Claims across all business lines are set to increase in frequency and severity over the next 12 months due to the coalescing forces of a number of macro factors, including but not restricted to recessionary pressures, and growing geopolitical instability.

This is the view of law firm, Browne Jacobson, whose grim predictions of the key trends in insurance claims for the market forecast a number of noteworthy developments throughout the year.

Jonathan Newbold, head of financial services and insurance, commented: “Last year it felt like the market might stabilise, with Covid19 seemingly in the rear-view mirror.
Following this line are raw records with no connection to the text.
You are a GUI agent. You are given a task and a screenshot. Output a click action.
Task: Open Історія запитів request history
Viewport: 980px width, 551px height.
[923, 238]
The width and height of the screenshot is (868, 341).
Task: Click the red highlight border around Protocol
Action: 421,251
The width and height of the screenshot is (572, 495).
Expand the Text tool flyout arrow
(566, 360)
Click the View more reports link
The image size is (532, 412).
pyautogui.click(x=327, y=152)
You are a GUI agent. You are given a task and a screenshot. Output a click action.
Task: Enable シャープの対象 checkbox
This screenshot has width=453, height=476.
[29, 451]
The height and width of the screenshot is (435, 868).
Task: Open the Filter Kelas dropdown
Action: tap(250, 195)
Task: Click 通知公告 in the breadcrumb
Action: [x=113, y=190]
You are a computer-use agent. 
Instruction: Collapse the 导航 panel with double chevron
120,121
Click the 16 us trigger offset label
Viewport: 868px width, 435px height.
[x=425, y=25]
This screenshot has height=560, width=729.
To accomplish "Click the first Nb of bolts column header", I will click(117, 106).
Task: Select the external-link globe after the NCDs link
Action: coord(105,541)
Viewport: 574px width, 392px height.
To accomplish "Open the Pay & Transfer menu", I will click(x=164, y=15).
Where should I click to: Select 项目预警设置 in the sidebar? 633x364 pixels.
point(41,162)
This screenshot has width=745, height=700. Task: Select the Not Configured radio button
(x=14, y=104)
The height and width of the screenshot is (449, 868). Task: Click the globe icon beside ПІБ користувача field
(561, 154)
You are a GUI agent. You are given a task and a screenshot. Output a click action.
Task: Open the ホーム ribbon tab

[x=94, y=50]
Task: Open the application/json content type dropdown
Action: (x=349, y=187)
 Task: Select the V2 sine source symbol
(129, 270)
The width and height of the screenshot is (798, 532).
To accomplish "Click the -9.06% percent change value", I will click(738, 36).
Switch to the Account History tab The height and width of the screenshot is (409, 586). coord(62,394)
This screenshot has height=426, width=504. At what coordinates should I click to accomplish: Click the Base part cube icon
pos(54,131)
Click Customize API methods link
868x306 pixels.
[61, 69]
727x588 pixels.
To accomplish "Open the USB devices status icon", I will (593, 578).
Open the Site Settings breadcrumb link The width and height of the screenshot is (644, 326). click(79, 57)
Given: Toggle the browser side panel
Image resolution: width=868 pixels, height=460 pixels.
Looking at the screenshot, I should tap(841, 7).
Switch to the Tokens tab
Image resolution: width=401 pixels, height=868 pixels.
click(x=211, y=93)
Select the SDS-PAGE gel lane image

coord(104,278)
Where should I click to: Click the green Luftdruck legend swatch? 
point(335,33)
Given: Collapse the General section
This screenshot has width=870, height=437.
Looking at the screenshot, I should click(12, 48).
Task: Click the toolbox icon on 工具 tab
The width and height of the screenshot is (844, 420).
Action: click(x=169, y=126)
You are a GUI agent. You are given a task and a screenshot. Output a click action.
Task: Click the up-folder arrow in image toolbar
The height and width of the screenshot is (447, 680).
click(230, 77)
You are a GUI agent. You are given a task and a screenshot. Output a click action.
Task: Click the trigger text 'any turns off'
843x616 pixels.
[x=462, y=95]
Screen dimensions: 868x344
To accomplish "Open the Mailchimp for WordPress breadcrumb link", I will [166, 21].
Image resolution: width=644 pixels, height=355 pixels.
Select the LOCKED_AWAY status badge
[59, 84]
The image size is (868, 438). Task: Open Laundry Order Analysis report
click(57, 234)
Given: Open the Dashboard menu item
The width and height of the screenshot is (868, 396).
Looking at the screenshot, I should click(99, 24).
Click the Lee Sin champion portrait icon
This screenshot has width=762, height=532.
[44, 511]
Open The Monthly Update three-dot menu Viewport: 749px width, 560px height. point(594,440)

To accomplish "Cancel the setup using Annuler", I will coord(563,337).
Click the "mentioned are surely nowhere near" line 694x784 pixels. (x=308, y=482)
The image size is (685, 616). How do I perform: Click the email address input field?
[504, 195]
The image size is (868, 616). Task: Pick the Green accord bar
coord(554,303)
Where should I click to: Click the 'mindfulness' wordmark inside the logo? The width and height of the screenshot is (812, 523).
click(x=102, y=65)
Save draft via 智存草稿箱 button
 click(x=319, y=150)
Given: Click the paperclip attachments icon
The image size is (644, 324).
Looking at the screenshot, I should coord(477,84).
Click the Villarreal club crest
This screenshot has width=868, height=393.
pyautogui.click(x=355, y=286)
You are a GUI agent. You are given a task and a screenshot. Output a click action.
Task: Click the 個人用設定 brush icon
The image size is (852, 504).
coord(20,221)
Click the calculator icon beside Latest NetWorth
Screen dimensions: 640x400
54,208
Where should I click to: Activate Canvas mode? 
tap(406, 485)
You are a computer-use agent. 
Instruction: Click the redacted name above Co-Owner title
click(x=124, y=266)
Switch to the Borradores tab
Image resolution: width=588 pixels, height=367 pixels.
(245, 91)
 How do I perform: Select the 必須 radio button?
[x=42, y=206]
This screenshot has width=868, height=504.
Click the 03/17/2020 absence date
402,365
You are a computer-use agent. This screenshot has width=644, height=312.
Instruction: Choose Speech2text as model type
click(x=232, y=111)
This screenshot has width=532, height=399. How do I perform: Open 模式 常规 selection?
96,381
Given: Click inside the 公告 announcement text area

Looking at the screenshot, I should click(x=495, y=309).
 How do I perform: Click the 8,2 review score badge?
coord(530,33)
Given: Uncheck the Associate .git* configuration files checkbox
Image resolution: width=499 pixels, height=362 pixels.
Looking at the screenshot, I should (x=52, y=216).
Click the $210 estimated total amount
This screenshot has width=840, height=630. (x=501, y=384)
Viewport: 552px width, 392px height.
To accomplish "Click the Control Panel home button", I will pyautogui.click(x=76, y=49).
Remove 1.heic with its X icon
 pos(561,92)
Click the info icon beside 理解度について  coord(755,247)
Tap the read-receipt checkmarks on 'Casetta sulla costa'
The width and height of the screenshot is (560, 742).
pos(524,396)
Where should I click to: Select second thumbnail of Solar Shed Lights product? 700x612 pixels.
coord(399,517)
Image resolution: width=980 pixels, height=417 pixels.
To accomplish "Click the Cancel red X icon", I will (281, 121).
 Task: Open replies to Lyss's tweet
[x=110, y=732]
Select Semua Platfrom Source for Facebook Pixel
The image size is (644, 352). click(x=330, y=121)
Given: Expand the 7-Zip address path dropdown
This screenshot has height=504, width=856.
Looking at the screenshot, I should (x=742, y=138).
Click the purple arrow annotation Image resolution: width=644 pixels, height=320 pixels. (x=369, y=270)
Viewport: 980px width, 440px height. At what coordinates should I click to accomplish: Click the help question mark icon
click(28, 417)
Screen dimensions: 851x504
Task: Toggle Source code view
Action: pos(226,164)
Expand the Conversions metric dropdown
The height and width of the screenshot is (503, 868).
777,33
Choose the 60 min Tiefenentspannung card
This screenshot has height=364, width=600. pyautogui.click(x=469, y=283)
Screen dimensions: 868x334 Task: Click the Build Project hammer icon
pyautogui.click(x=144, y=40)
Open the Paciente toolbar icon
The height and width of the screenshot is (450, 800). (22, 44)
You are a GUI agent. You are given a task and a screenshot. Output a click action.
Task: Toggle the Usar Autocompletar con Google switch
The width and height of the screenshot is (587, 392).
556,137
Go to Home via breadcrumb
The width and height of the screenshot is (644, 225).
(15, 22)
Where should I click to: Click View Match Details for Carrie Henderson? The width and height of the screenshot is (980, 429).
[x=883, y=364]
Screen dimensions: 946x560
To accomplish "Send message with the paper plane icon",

What we have found, however, is that a number of other pressures have coalesced to create an even more volatile environment. More so, this impact is not limited to one or two lines of business, but seems to be have cascaded throughout the whole claims market – though often in different and multifaceted ways.

“Our findings show that flexibility will be key if insurers and self-insured corporates are to navigate the ever-changing claims landscape. Standing still is simply not an option.”

Rising claims numbers in detail: (Source: Browne Jacobson)

• Financial Lines: An increase in the ‘unbundling’ of professional services driven by clients’ desire to limit retainers as a cost control pressure is anticipated. Such claims will be influenced by the 2022 Spire Property Development v Withers case, where the extent to which the professional has assumed a wide duty to the client will be a key battleground.

• D&O Liability: Increasing litigation, alongside a proliferation of new regulations – particularly ESG and climate-related – will continue to cause issues for directors and their liability insurers. A global recession typically leads to an increase in D&O claims. It is predicted that corporate insolvencies are expected to increase by 19% next year, this is likely to lead to an increase in litigation against companies and their directors by shareholders, insolvency practitioners and employees.

• Property: A continuation of Covid19-fuelled BI litigation, in the wake of the FCA v Arch test base, will be a prominent feature throughout the year. Claims inflation will also be a significant influencing factor, driven by supply chain delays, labour shortages and rising costs.

• Casualty: The US has witnessed a growth in so-called ‘nuclear’ verdicts, which are likely only to escalate in 2023. This is largely fueled by social inflation – which increases the risk of multi-millions dollar verdicts and pushes defence costs higher.

• Aviation: Russia’s invasion of Ukraine and mass seizure of aircraft has led to numerous disputes between aviation leasing companies and their all risks and/or war risks insurers/reinsurers, with claims running into the billions.

• Fraud and cyber crime: The value of claims suspected to be dishonest and grossly exaggerated is on the rise. Increased focus will be on using intelligence tools and conventional surveillance to prove the dishonesty in these cases. The inexorable rise in criminal activity (by state and non-state actors) and regulation (eg. concerning data protection) creates ever increasing risks to consumers.